Dataset selection procedures
The PDL is based on a model in which multiple copies of datasets are stored in full indefinitely. Data storage, however, is not an infinite resource. Therefore, the PDL operational system has obvious limits to the size and number of datasets that it can handle. Procedures therefore need to be put in place to decide which datasets should be included. The PDL is designed for base datasets suitable for future re-use in other applications, rather than data reworked specifically for a single research publication (sometimes termed 'data behind the graph').
PDL datasets will be of two types
- Datasets that have been ingested into the BODC system and subsequently exported. Candidate datasets of this type will be identified through negotiation between the scientists who supplied the data and the BODC data scientists responsible for their ingestion in consultation with BODC management. The technical quality of these datasets is BODC's responsibility.
- Datasets that have not yet been ingested into the BODC system but are destined for future ingestion. Again candidate datasets will be identified through negotiation between data originators and the BODC data scientists responsible for the data. The technical quality of these datasets (including metadata) to a standard deemed acceptable by BODC is the responsibility of the data originator. BODC will also judge the acceptability of candidate datasets in terms of their completeness, but not in terms of their scientific quality or value.

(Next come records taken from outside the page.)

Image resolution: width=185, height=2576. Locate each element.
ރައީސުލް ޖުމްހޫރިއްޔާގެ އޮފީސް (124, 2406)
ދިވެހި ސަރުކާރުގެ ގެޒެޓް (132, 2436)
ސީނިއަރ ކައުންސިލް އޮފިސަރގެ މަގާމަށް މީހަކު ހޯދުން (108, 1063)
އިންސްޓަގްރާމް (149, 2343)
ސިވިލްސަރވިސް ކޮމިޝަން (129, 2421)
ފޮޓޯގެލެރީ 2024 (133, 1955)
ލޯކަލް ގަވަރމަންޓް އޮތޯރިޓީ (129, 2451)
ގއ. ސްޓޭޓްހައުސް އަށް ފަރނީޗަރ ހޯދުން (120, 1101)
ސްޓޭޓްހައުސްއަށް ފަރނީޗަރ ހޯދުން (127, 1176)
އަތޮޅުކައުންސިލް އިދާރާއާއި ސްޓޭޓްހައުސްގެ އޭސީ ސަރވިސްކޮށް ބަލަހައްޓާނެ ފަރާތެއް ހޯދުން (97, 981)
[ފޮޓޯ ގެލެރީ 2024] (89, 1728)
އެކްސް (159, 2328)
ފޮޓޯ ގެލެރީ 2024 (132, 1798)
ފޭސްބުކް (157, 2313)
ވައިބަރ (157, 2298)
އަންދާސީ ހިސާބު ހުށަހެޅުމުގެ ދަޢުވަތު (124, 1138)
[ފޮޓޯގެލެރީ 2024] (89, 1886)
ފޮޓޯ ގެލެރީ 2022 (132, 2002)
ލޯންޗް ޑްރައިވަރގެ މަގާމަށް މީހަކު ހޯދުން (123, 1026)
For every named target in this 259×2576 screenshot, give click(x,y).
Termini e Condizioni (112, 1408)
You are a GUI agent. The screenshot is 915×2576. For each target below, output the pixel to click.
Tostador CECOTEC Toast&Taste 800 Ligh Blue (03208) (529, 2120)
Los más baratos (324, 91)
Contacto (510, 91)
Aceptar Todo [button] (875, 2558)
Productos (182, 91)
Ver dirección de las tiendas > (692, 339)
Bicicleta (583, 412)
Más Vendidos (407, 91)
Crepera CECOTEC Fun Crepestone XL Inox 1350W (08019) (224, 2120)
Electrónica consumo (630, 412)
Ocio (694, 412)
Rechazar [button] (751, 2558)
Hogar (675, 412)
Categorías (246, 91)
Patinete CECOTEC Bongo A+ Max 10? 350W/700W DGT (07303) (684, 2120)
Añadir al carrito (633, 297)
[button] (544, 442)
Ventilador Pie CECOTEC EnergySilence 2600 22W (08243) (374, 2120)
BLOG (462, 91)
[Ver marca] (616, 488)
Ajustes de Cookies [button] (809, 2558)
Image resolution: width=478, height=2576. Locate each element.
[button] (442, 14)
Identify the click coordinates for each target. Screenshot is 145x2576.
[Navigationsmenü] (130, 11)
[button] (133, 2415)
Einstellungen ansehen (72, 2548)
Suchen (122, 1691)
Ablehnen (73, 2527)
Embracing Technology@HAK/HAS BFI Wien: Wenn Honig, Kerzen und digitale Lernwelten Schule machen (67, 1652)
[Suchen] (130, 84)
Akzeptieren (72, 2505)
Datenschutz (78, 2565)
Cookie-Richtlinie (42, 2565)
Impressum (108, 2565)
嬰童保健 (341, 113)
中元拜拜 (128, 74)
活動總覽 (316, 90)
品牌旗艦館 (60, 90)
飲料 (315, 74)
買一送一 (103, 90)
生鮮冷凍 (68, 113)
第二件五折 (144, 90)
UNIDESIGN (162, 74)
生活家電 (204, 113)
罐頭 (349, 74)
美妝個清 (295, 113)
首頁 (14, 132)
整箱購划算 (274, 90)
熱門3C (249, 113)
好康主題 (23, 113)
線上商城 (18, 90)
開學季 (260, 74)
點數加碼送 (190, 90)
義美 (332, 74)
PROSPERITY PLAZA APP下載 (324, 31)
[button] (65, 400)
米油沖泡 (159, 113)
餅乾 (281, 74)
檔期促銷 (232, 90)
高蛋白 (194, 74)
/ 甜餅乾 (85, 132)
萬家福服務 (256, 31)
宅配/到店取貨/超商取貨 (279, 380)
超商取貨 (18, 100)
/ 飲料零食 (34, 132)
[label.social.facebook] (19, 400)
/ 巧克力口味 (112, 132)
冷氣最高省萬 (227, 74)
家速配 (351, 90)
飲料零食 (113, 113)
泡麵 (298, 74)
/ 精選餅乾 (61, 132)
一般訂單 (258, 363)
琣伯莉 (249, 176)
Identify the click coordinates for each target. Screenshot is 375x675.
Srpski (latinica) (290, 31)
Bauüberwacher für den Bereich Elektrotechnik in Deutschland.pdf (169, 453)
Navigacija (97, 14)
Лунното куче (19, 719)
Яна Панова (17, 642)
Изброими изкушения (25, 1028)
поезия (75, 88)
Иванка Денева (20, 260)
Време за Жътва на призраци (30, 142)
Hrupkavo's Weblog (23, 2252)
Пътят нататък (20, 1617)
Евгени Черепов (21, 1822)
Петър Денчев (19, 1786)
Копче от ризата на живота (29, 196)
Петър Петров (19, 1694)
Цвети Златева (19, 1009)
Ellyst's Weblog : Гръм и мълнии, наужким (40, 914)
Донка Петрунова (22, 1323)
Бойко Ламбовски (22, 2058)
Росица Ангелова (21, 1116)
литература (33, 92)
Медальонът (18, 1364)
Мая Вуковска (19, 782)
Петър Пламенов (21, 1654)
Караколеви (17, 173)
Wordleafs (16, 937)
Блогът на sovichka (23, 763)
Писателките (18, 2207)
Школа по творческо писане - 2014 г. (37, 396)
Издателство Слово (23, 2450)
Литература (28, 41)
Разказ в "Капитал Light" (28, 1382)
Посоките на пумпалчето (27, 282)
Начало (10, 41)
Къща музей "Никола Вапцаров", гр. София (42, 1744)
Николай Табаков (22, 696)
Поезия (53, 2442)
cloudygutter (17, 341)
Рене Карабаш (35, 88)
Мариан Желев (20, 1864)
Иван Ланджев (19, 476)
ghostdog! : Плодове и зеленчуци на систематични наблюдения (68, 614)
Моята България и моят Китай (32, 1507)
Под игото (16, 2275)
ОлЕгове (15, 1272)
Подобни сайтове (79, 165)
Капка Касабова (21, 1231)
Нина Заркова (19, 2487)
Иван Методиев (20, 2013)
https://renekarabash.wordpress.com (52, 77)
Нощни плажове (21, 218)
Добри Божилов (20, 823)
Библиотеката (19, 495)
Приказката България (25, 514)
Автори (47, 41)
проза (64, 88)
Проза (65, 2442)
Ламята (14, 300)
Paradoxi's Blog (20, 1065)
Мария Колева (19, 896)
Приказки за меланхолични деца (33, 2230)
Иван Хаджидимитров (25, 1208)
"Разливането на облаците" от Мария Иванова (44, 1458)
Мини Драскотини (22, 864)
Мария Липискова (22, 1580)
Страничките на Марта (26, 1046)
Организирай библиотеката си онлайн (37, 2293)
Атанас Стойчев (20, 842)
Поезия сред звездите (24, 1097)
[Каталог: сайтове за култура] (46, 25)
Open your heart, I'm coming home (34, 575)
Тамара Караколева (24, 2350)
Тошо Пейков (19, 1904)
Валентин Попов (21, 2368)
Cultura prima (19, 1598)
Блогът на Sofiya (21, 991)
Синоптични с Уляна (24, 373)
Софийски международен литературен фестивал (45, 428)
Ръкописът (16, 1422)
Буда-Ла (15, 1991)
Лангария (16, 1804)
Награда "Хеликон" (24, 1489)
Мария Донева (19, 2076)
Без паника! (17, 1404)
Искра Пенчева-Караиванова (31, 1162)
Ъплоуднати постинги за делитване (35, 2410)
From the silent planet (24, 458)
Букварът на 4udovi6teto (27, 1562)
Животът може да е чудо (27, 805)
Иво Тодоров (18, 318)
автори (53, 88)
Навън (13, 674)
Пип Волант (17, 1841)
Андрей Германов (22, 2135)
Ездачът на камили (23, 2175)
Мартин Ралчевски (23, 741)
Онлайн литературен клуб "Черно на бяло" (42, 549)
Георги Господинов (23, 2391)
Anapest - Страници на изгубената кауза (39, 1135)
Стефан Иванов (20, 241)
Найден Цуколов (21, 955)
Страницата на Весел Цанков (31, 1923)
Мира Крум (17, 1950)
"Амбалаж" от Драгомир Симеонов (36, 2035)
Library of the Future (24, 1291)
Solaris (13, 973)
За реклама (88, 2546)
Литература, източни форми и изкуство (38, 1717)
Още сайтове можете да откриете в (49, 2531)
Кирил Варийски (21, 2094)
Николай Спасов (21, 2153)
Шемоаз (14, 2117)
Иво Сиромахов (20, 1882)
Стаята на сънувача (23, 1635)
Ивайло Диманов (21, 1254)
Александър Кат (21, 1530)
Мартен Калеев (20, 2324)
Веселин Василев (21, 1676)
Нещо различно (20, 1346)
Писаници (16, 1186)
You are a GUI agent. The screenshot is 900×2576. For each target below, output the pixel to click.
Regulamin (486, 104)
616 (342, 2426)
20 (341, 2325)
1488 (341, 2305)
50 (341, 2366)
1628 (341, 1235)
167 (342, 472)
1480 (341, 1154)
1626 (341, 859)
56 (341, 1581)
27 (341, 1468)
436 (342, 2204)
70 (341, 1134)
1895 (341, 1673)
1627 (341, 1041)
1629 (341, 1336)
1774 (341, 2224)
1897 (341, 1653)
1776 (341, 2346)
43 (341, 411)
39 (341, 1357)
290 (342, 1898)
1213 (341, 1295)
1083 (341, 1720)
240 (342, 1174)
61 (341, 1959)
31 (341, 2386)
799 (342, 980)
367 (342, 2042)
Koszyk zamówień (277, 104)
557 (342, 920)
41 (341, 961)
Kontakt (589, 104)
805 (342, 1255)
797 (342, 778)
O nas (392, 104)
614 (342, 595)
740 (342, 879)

There is obviously a risk that a service of this type could be swamped by demand and potential contributors to the PDL should be prepared for possible disappointment, particularly for large volume datasets or if deadlines are short.
Suppliers to the BODC PDL should be aware that it lies outside the full BODC access control system. Datasets are publicly accessible with no need for users to register or log in. Consequently, user download monitoring is limited to 'what' and 'when' access statistics.